In this study, the possibility was verified that exposure to fine chalk dust increased the TNF-α, IL-6, iNOS, and TGF-β1 gene transcriptions in vivo. Consequently, fine chalk dust may activate endothelium to increase neutrophils and macrophages to attach, leading to the increase of inflammatory cell infiltration and inflammatory injury on the lungs. Our data have shown that fine chalk dust exposure increases the activation of p38 and ERK MAPK in rat lung leading to inflammation effects.
Oxidative stress is related to the pathogenesis of inflammatory lung diseases. During inflammatory process, various ROSs are overproduced and released by the activated immune cells. The immune cells involved in this production are mostly macrophages and neutrophils. The ROS is able to kill pathogens, but also function as determinant signal transduction molecules that regulate inflammatory. Expectedly, oxidative stress occurred in rats exposed to fine chalk dust. These data support the fact that ROS actively participate in the inflammatory responses in the lung.
NAC serves as anti-inflammatory functions because it restores cellular redox status and can modulate the activity of redox-sensitive cell-signaling and transcription pathways; thereby, NAC regulates a variety of pro-inflammatory genes. NAC injection effectively inhibits oxidative stress-induced damage to the lung.

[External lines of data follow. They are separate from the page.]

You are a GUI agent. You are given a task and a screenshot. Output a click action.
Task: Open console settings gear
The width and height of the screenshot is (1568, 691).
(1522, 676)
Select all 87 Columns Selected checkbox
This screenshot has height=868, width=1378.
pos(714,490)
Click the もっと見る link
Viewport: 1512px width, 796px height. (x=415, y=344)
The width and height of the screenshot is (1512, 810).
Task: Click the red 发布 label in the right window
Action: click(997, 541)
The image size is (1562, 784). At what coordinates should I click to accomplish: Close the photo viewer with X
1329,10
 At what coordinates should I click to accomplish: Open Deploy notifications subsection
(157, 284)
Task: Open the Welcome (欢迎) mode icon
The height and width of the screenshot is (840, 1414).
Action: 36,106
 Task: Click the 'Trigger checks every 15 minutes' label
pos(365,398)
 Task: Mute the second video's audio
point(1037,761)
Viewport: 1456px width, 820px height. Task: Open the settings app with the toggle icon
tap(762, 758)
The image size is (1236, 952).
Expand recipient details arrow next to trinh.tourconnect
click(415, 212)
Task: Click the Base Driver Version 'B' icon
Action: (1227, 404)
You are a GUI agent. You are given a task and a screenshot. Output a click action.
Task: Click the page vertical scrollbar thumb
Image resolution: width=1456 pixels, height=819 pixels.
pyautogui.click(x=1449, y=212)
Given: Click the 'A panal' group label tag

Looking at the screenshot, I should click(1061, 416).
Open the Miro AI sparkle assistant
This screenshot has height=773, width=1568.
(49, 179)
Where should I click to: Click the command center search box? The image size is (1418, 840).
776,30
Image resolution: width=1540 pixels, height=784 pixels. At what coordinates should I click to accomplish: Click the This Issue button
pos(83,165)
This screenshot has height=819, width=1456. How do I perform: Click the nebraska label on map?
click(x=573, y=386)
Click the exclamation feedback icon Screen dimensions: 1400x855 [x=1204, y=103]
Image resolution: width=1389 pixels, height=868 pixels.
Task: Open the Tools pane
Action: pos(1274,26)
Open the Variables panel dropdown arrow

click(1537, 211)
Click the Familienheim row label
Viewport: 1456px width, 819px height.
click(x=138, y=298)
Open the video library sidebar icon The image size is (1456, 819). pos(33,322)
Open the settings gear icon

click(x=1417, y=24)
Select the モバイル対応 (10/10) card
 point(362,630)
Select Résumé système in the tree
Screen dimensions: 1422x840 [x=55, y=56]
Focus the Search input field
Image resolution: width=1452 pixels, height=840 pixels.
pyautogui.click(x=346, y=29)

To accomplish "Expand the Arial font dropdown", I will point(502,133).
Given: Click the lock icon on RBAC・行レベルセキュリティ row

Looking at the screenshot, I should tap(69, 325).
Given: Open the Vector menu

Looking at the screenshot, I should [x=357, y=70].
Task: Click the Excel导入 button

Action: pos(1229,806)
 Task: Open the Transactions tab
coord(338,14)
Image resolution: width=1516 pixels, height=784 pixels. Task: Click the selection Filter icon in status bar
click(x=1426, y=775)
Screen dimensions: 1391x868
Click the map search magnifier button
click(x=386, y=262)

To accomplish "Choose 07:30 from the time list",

In summary, fine chalk dust can induce inflammatory responses, as measured by inflammatory cytokine gene expression and inflammatory cell infiltration. Also, these responses were attenuated by NAC administration and could be mediated via p38 and ERK MAPK pathway. The obtained data from our study suggests that fine chalk dust may induce lung injury in rat and the NAC supplement may be a viable protective strategy for fine chalk dust-associated lung inflammation.
This study, reporting that fine chalk dust induces inflammatory response via p38 and ERK MAPK pathway in rat lung, was recently published in the Environmental Science and Pollution Research.
These findings are described in the recently published article entitled Fine chalk dust induces inflammatory response via p38 and ERK MAPK pathway in rat lung, in the journal Environmental Science and Pollution Research. This work was led by Yuexia Zhang, Chuan Dong and Zongwei Cai from Shanxi University and Hong Kong Baptist University.